| ▲ | aeve890 7 hours ago | |||||||
Please correct me if I'm wrong, I'm totally out of my field here but what's the point of sota models that can be run only by hyperscalers? I mean, glm-5.2 is open source but with 1.5TB in weights who can run it really? It still needs dozens of H100s. Those 753B quantized down to Q4 (~400Gb) would require datacenter levels of hardware. Down to Q2 still would require serious hardware, way out of reach for most users, and you'll be far from the sota benchmark of the full precision model. I get it, it's open source but not quite democratizing LLM for everyone except compute providers. It's no like, let's say, Kubernetes.

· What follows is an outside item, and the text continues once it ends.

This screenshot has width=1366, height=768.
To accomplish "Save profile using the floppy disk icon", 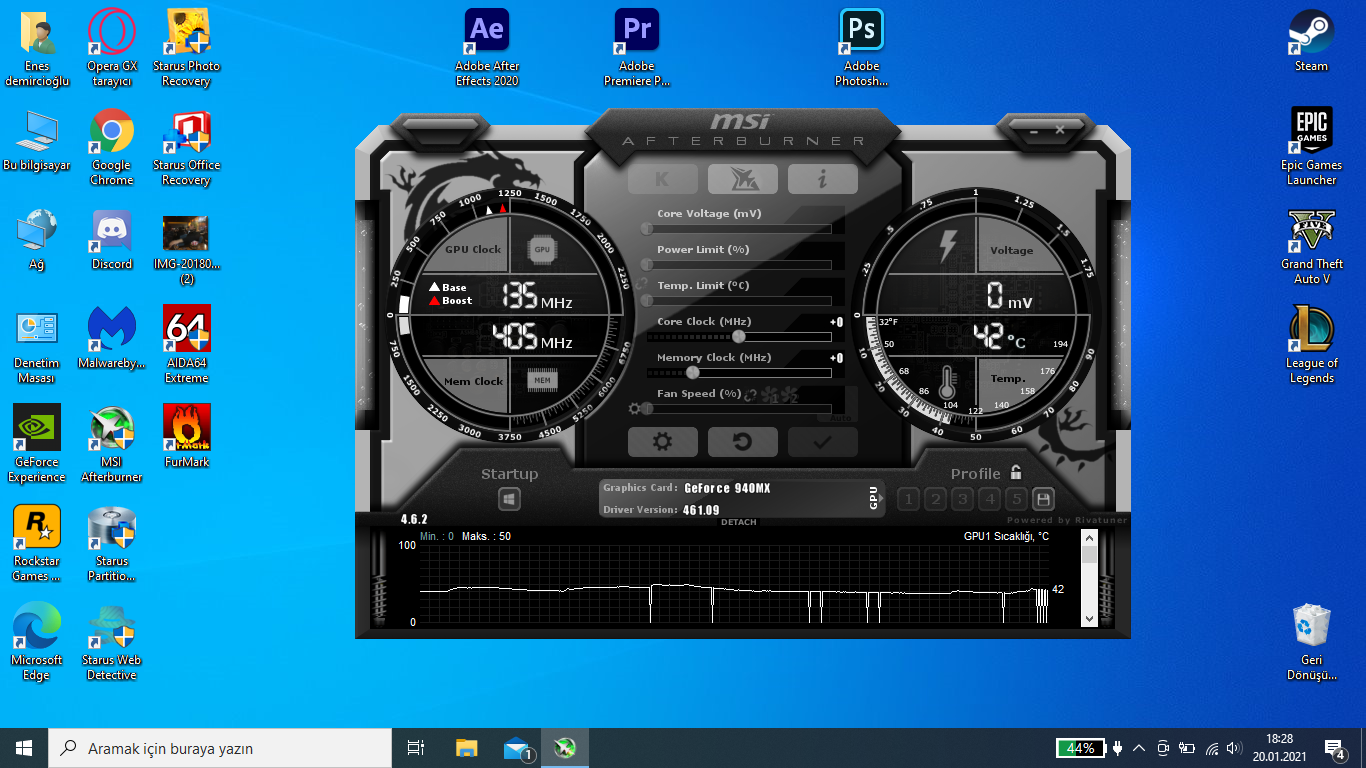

I can run k8s fully in my shitty homelab, without "quantization" exactly like Google does in their datacenters. | ||||||||
| ▲ | danny_codes 4 hours ago | parent | next [-] | |||||||
SOTA models can be run by anybody with compute capacity. You can pay for GLM 5.2 inference right now via Fireworks AI and presumably several dozen other providers. So if you don't want vendor lock-in and rug-pulling (Anthropic has churned on their subscription model like 4-5 times in the past month) you can just pay an inference provider and have far more control over your environment. | ||||||||
| ▲ | skulk 6 hours ago | parent | prev [-] | |||||||
If you have a ton of capital, you still can't spin up Claude Opus and compete on price with Anthropic with your new fancy optimizations. With open models you can and that is great for consumers. | ||||||||
| ||||||||